Improving Time to Value for Data Engineers and Scientists.

Monitoring and debugging an entire AI data model is incredibly taxing. You not only have to be aware of what is currently breaking; you also have to conceptualize how prior choices and errors may be impacting the current iteration of the data model. This project’s goal was to substantially lower the barrier to success for users, and improve their time to value.

My Role
Project Lead / Solo Designer

Timeframe
8 weeks

Summary

Product

Machine Learning Data Management Software (MLDM) enables users to create, track, and monitor the flow of data used and produced by their AI models. Users navigate through information through a relational diagram and data tables.

Personas

Data Engineers & Scientists → Primarily use MLDM to debug their AI data models at every stage of development. Frustration with identifying root causes to problems is the driving pain point for this project.

Business Problems

Mounting frustration has lead to customer churn.

Design Problems

Users need to be able to rationalize two things. 1) where are the errors located in the stream of data that goes from the initial ingestion of it, and the final output from the AI model. 2) How have errors and choices made in the past affect the final output in the current iteration.

Outputs

  • 2 designed and shipped experiences revolving around an “error inbox” and a “time machine.”

  • 1 designed but unshipped experience refactoring how information is presenting information side panels.

Outcomes

Unfortunately, we do not collected user data due to the sensitive nature of our client's projects. However, a lot of anecdotal feedback was received from users and the support engineering team communicating their excitement for the new features — with the most important one being “I don’t have to do everything in the command line anymore!”

The Problem

The synthesized user research and feature requests pointed to user flow fatigue, and the inability to understand the impact of changes made over time.


Core User Needs

  • Fatigue → User are prioritizing information about what needs to be debugged. AI data models can have an upper range of 300 different data transformation steps.

  • Understanding changes → Changes to the transformation code can have disastrous consequences.

Translating User Needs Into Design Hypotheses

  • Fatigue → Surfacing failure statuses higher will reduce fatigue by simplifying how users fetch status data.

  • Understanding changes → A time machine will improve how user rationalize changes over time.

The solutions didn’t just come from me. They came from users, co-creation with the whole team, and connecting existing features in a way that creates a stronger sense of context.


Going From Design Hypotheses to Concrete Direction.

  • Organizing and consolidating information → An “inbox of doom” will eliminate the task of finding out where in the data model errors have occurred.

  • Understanding changes → A comparison experience for versions of the data model will create a contextual space for users to understand changes.

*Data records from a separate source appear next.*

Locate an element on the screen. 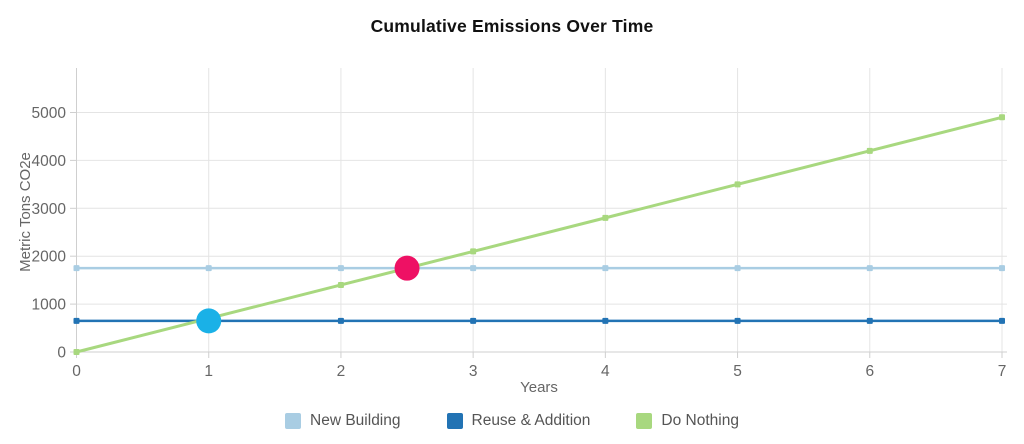 This screenshot has width=1024, height=444. x-tick-label: 4 is located at coordinates (606, 372).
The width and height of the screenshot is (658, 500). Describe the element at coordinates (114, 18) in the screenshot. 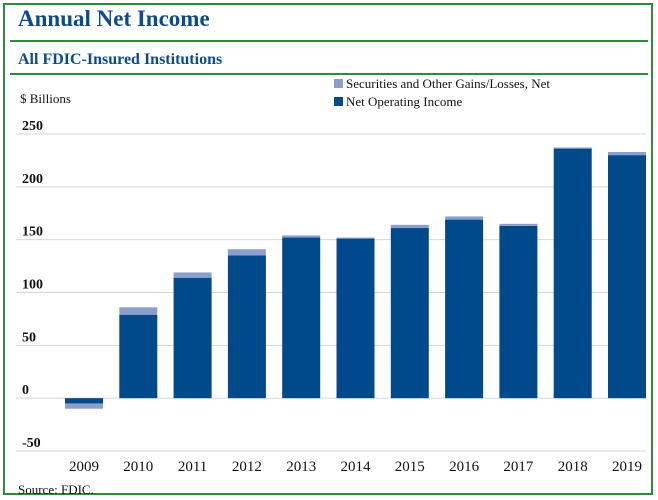

I see `chart-title: Annual Net Income` at that location.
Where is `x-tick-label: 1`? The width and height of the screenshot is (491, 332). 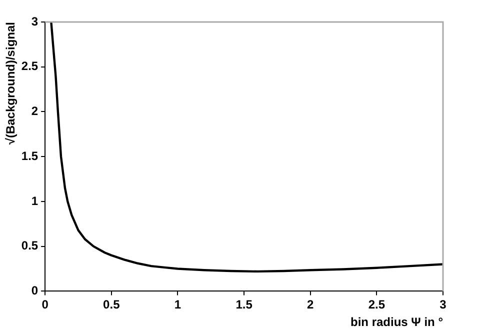 x-tick-label: 1 is located at coordinates (178, 305).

  • Understanding changes → Providing a shortcut to the corresponding data tables in the comparison experience will accommodate users that prefer a tabular format instead of a graphical format.

Quick Validation

To validate the design direction and prevent shipping an unwanted experience, I conducted a research survey with a clickable prototype that I sent out to 2 of our customers. The survey returned with 6 responses from users.

  • “Inbox of doom” → improved experience of fetching status information

  • Comparison experience → improved experience of understanding changes made over time.

Even with a low sample size, it was clear that the direction was solid. None of the survey respondents answered lower than a neutral rating on the proposed features on the Likert scale portion of the survey.

We shipped and are live!


Next Steps

  • Roadmap planning for the remaining feature that could not be shipped due to a lack of capacity for the quarter.

  • Follow up monitoring and evaluation with users on the efficacy of the new experiences and features.